Records to process START
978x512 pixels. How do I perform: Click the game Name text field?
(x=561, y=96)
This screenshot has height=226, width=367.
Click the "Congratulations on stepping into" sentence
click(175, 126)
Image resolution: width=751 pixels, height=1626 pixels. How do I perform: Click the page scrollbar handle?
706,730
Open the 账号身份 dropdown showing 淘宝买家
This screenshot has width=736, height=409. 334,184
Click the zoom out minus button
Records to process END
Records to process START
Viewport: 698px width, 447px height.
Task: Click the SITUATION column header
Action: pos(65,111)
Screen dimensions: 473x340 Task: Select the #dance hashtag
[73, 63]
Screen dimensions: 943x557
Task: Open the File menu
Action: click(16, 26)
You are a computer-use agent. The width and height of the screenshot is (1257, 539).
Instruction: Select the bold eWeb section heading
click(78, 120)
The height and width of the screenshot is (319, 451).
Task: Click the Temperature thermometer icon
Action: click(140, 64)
Records to process END
Which lines run from the one holding "This screenshot has height=226, width=367." through the one holding "Click the zoom out minus button" in the records above? Repeat them exactly, both included, and nothing more.

→ **Solution for this problem**
This screenshot has height=226, width=367.
Click the "Congratulations on stepping into" sentence
click(175, 126)
Image resolution: width=751 pixels, height=1626 pixels. How do I perform: Click the page scrollbar handle?
706,730
Open the 账号身份 dropdown showing 淘宝买家
This screenshot has width=736, height=409. 334,184
Click the zoom out minus button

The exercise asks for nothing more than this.